Siria: tregua violata dopo il grave attentato di ieri sera a Damasco
La Siria non conosce tregua. Ieri nel primo giorno di cessate il fuoco ci sono stati
cortei pacifici, ma poi un’autobomba esplosa a Damasco ha fatto strage, tra le vittime
anche diversi bambini. Per i ribelli sarebbero un’ottantina i morti. Il servizio di
Marina Calculli:
Non è durata
più di poche ore la tregua negoziata tra l’esercito e i ribelli in Siria. La festa
musulmana del Sacrificio, iniziata ieri, non sarà dunque celebrata in pace, come in
tanti speravano. A mezzogiorno le forze fedeli a Assad hanno ripreso a sparare contro
“terroristi” (i ribelli nel linguaggio del regime) che, secondo la TV di Stato avevano
attaccato i militari a Dara’, Idleb e Deir al-Zor. Si è combattuto intensamente anche
nella base di Wadi Daef, nei pressi di Maaret al-Nouman, una città assediata da diverse
settimane. Ad Aleppo, inoltre, cinque membri dell’esercito siriano libero, entrati
nel quartiere kurdo di Achrafieh, sono stati uccisi da militanti del PKK, alleati
di Assad. Ma la rottura definitiva della tregua è stata sancita in serata da un’autobomba
che esplodendo a Damasco ha provocato 5 morti secondo il regime, molti di più secondo
i residenti: esattamente come il 12 aprile scorso, quando l’allora emissario internazionale
Kofi Annan aveva visto in poche ore infrangersi l’illusione di una tregua che pure
era stata sottoscritta da tutti. E Lakhdar Brahimi, responsabile di questo accordo,
per ora non ha rilasciato commenti. Intanto, sul fronte umanitario, aiuti alimentari
sono stati inviati lo scorso mese in Siria per un milione e mezzo di persone. Lo ha
annunciato il Programma Alimentare Mondiale dell’Onu, che denuncia anche una situazione
di forte criticità per la gestione dell’emergenza. Salvatore Sabatino ne ha
parlato con Vicky De Marchi, portavoce dell’organismo:
R. - E' una
situazione difficile per l’altissimo numero di persone coinvolte. Difficile, perché
la popolazione si sposta frequentemente, da un posto all’altro: c’è gente che da Homs
è andata ad Aleppo e da Aleppo è dovuta ritornare in altri luoghi. Difficile è trovare
anche i mezzi e gli autisti, che vogliano attraversare queste zone di conflitto e
difficile perché la situazione è effettivamente drammatica.
D. – La fragile
tregua entrata in vigore, può aiutare effettivamente a una migliore distribuzione
di aiuti alla popolazione, così come avete auspicato voi nei giorni scorsi?R. – Sì,
ci sono 25 mila persone che noi dovremmo riuscire a raggiungere con razioni alimentari
in questi quattro giorni. Quindi, una speranza che sicuramente non solo noi, ma anche
chi sta cercando di negoziare per uno sbocco diplomatico della crisi, sta monitorando
con grande attenzione.
D. – Una situazione a parte, poi, è la gestione della
crisi per quanto riguarda i bambini, che sono tantissimi: sono rimasti imprigionati
all’interno di un Paese che è in guerra totale…

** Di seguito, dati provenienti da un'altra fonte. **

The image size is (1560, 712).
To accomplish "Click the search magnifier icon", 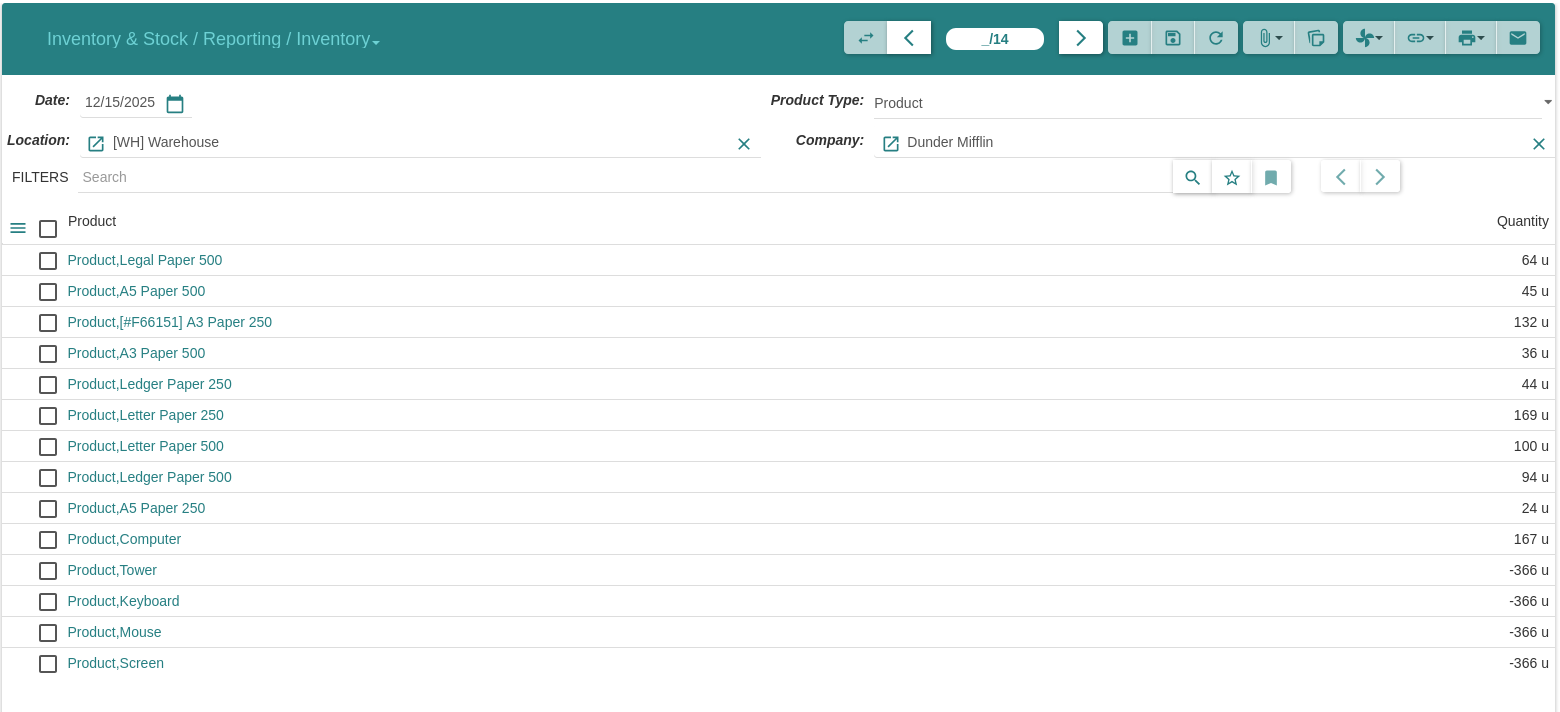I will (x=1192, y=177).
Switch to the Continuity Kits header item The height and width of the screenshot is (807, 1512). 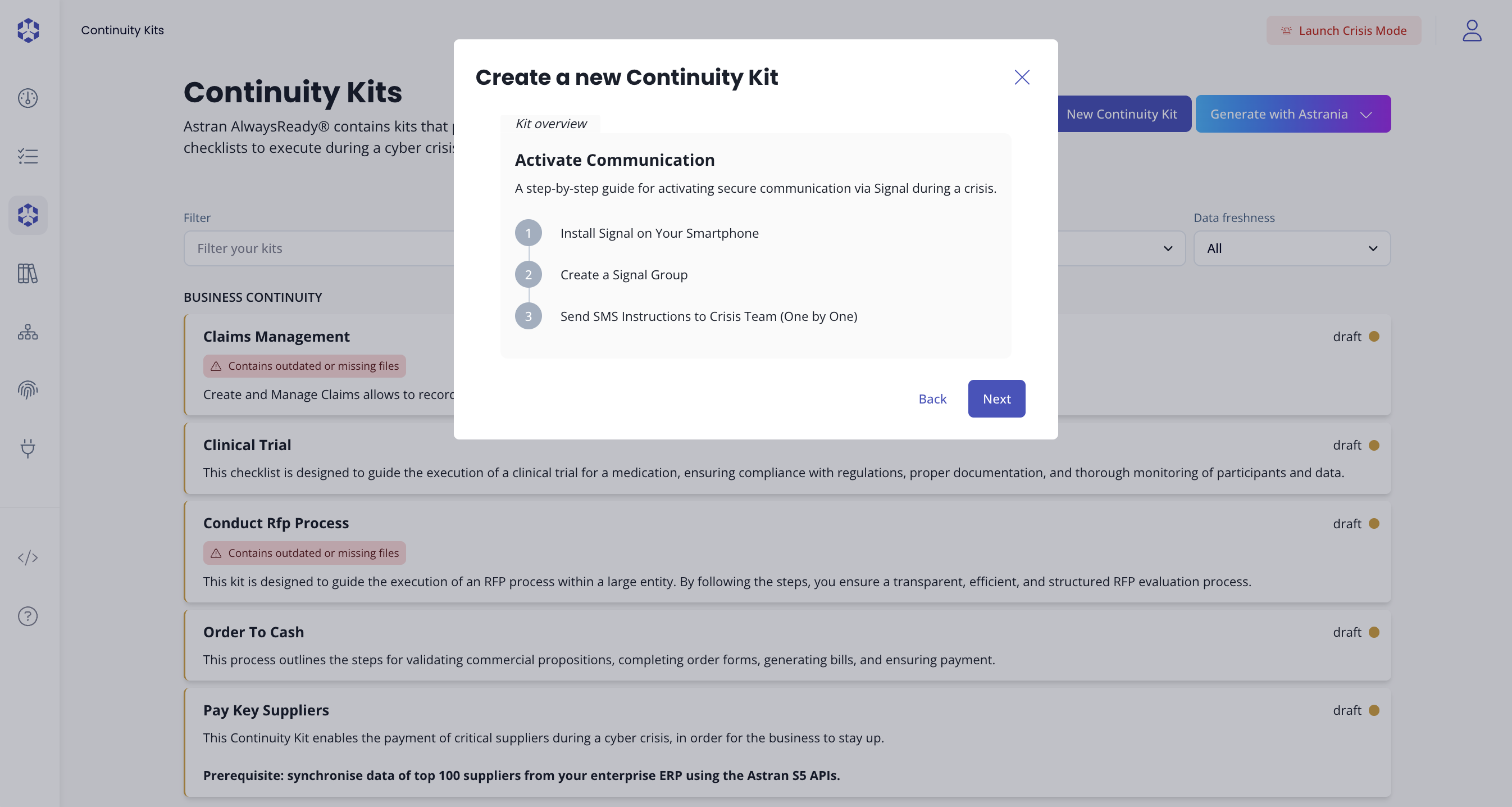[x=122, y=30]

R. – Sì, la condizione dell’infanzia
è particolarmente drammatica: ci sono moltissimi bambini, che si trovano in questi
centri pubblici di accoglienza, si tratta in genere di ex scuole o altri luoghi collettivi.
Moltissimi sono anche i bambini, la popolazione infantile, tra i rifugiati, ad esempio:
in Libano si calcola che il 75% dei rifugiati siriani sia composto da bambini e da
donne. Lavoriamo anche con l’Unicef, per assistere l’infanzia.
D. – Il vostro
obiettivo, nel dicembre 2011, era quello di soccorrere 50 mila civili. Siete arrivati
ad un milione e mezzo. Avete in previsione di aumentare ulteriormente gli aiuti?
R.
– Diciamo che la previsione c’è sicuramente, se la situazione rimane così drammatica:
ci sarà un aumento di bisogni, le persone che hanno necessità – secondo le stime Onu
– di una qualche forma di aiuto umanitario in Siria, sono due milioni e mezzo. C’è,
quindi, ancora un gap da colmare: non tutte le persone hanno bisogno necessariamente
di aiuto alimentare, però sono sicuramente molte. Crescono anche i bisogni delle popolazioni
rifugiate: attualmente, noi assistiamo circa 120 mila persone, però, prevediamo che,
da qui alla fine dell’anno, saranno quasi mezzo milione le persone rifugiate che noi
dovremo assistere, con cibo o con buoni o anche con denaro, affinché possano poi comprare
del cibo.
D. – Ora, quello che temete è anche l’arrivo dell’inverno, che potrebbe
essere un ulteriore grande problema, per la gestione delle emergenze…
R. –
Sì, certo. Diciamo che, la condizione climatica è sempre un elemento di deterrenza.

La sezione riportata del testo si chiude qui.